I giovani si rimboccano le maniche e con quei soldi riescono a trasformare un luogo abbandonato in una opportunità di lavoro per tanti, sottraendo manovalanza alla criminalità organizzata. Riqualificano un quartiere che prima era simbolo di camorra, spaccio, rapine e degrado.
Il turismo esplode: il primo anno di apertura delle catacombe arrivano i primi 4.000 visitatori, lo scorso anno sono stati oltre 260.000.

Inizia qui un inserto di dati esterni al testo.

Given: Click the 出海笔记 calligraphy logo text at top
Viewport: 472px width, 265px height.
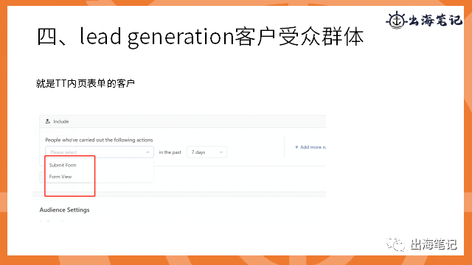Looking at the screenshot, I should (435, 21).
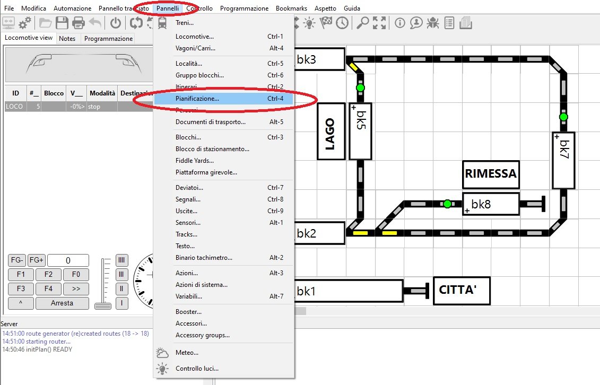The width and height of the screenshot is (600, 385).
Task: Switch to the Notes tab
Action: (67, 39)
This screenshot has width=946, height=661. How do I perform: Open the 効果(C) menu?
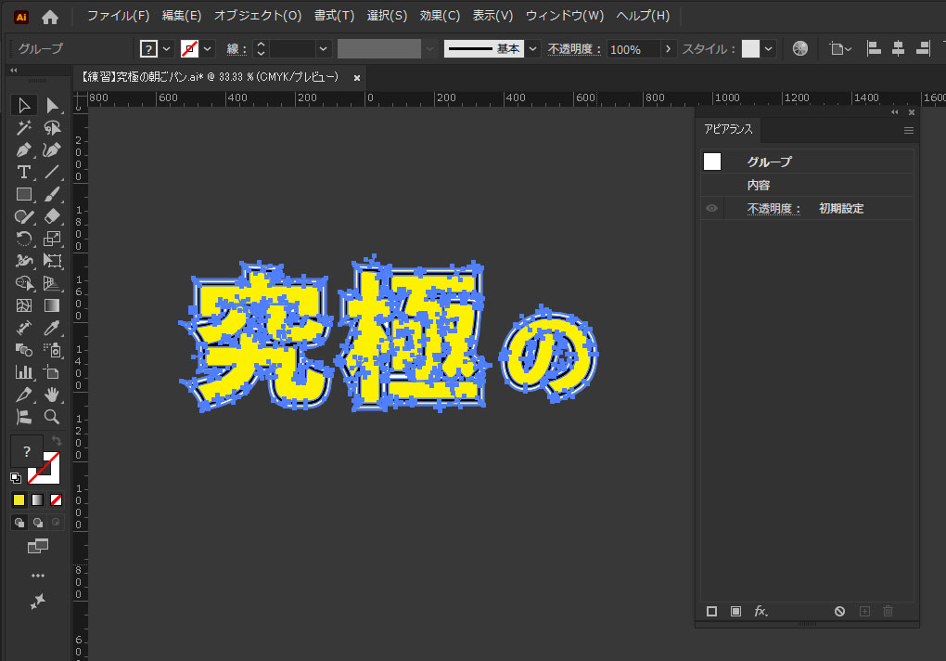click(x=440, y=16)
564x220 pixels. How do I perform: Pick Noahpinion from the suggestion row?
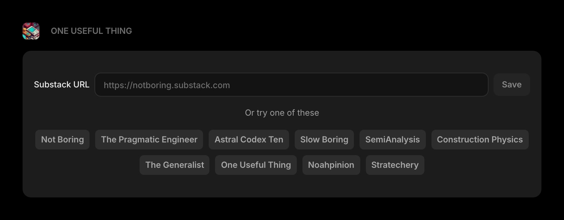[x=331, y=165]
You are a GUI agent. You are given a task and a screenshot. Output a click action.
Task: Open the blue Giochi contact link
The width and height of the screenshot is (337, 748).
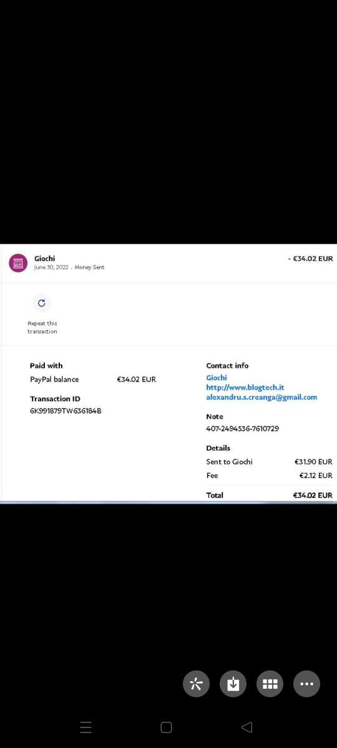[217, 378]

Negli anni la cooperativa La Paranza ha valorizzato anche il percorso del Miglio Sacro, la Basilica di San Severo, il Cimitero delle Fontanelle. Il giro d’affari annuo è di quasi 33 milioni di euro (dati 2021). Impiegano una quarantina di giovani che oggi vanno fieri del loro quartiere.
Sono loro stessi a fare da guida all’interno delle catacombe:
quella di San Gennaro è più spettacolare e grandiosa, quelle di San Gaudioso ricche di particolari. Entrambe veramente suggestive.
La storia del famoso santo napoletano viene narrata dai ragazzi nei dettagli: Gennaro è un vescovo di origine nordafricana o calabrese che morì martire a Pozzuoli. Venne decapitato il 19 settembre 305 d.c.. In quell’occasione una pia donna di nome Eusebia raccolse il sangue nelle ampolle, da cui il noto miracolo dello scioglimento che si rinnova con grande enfasi ogni anno. La tomba del santo però non è più nelle catacombe ma al Duomo di Napoli.
Quando si entra nelle catacombe si rimane colpiti dall’ampiezza delle sale, con tombe alle pareti scavate dai fossores nel tufo giallo. Il luogo veniva utilizzato non solo per le sepolture ma anche come basilica. Nei dipinti appaiono immagini di Adamo ed Eva, di Davide e Golia, con simboli pagani come l’uva, che poi i cristiani hanno ripreso per spiegare la nuova e complessa religione. In un affresco si vedono tre donne costruire una torre, che rappresenta la Chiesa, con i battesimi dei pagani.
Nel secondo livello c’è un fonte battesimale costruito successivamente, insieme ad una chiesa. Sant’Agrippino è il primo a cui la catacomba viene dedicata.

Lo stesso biglietto permette di visitare anche le catacombe di San Gaudioso, passando per vitali scorci dei bassi del rione Sanità. Qui le strade sono nate su antichi letti di fiume e la toponomastica lo ricorda: via Arena, via Canalone, ecc.
La visita alle catacombe di San Gaudioso inizia dalla basilica barocca di Santa Maria della Sanità, che ingloba perfino una parte del famoso Ponte della Sanità: una volta al posto dell’altare c’erano una stalla e una casa colonica.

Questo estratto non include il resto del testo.